_TRECHO DO TEXTO_:
FERNANDA DA ESCÓSSIA
SABRINA PETRY


DA SUCURSAL DO RIO

M., 14, está internada há dois meses no Educandário Santos Dumont, na Ilha do Governador (zona norte do Rio), cumprindo medida socioeducativa por tráfico de drogas. Ela começou a vender drogas há dois anos "por causa do dinheiro".
A adolescente, que tem um filho de 1 mês, parou de estudar na quarta série, entrou para o tráfico, ganhando R$ 50 por semana, e passou a utilizar armas.
Raridade há alguns anos, a história de M. é cada vez mais frequente: como ela, garotas do Rio de Janeiro estão trocando o papel de "namoradas do tráfico" pelo de participantes ativas na venda de drogas em morros e favelas.
Só de 1999 para 2000, houve um aumento de 15% no número absoluto de adolescentes do sexo feminino atendidas na Secretaria de Justiça do Estado acusadas de tráfico de drogas. Em 1999, o tráfico representou 34% do total de infrações cometidas por garotas. No ano passado, até o início de dezembro, representou 32%.

_TAREFA_:
Responda com base na reportagem sobre garotas no tráfico do Rio:
(a) Quanto M. ganhava por semana no tráfico?
(b) Em que série M. parou de estudar?
(c) Em 1999, qual foi a porcentagem do tráfico no total de infrações cometidas por garotas?

_CONJUNTO DE DADOS_:
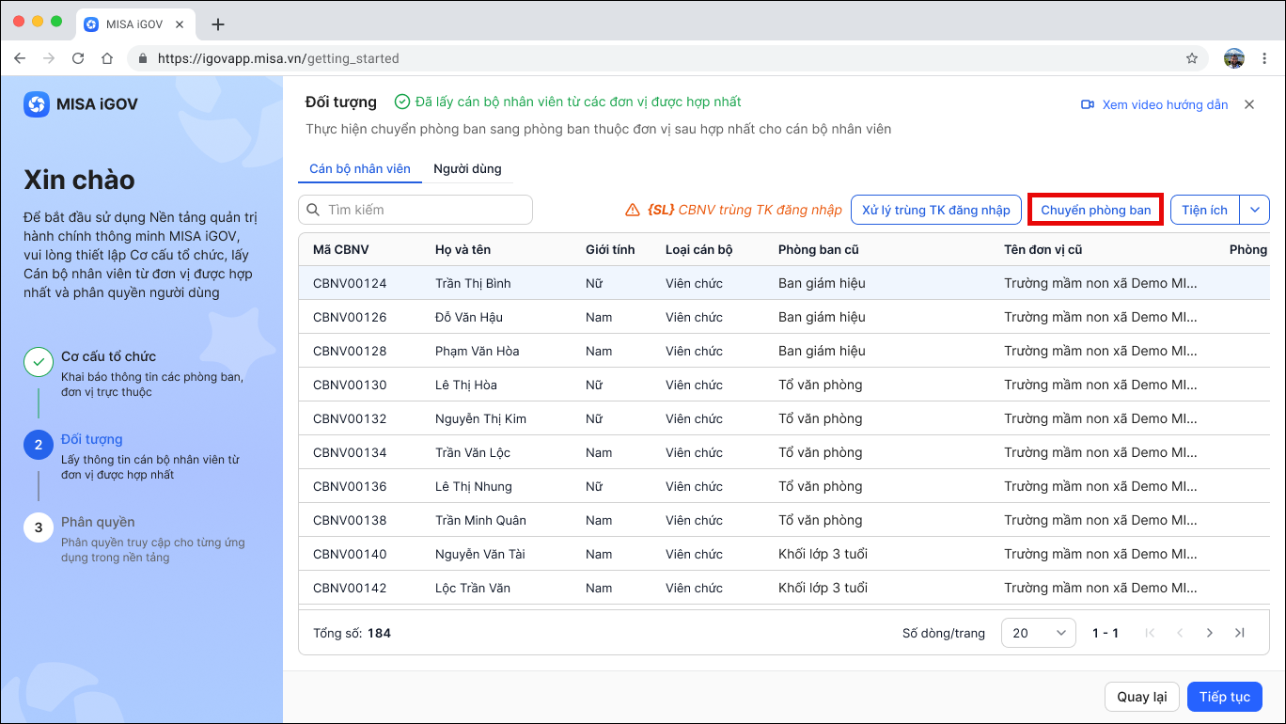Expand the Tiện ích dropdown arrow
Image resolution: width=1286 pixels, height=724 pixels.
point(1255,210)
--
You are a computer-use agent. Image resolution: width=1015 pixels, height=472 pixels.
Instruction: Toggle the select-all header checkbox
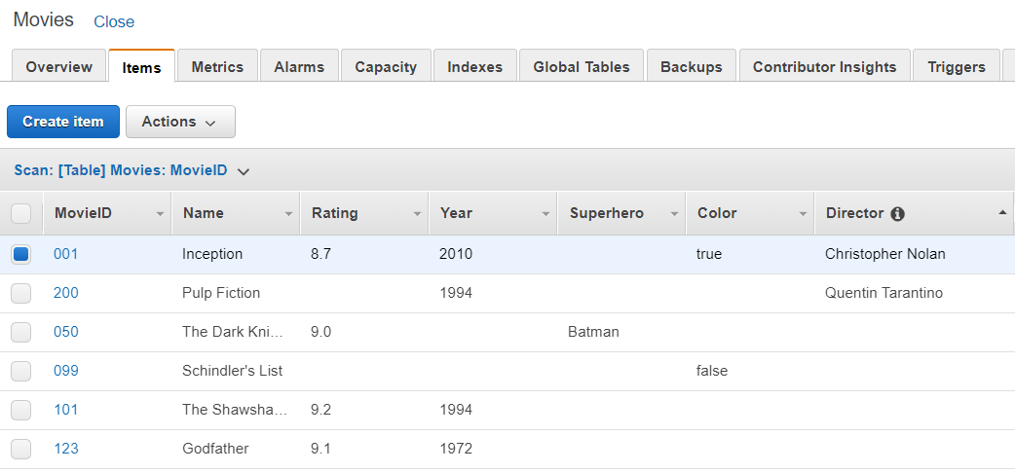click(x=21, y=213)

_RESPOSTA_:
(a) R$ 50 por semana.
(b) Na quarta série.
(c) 34%.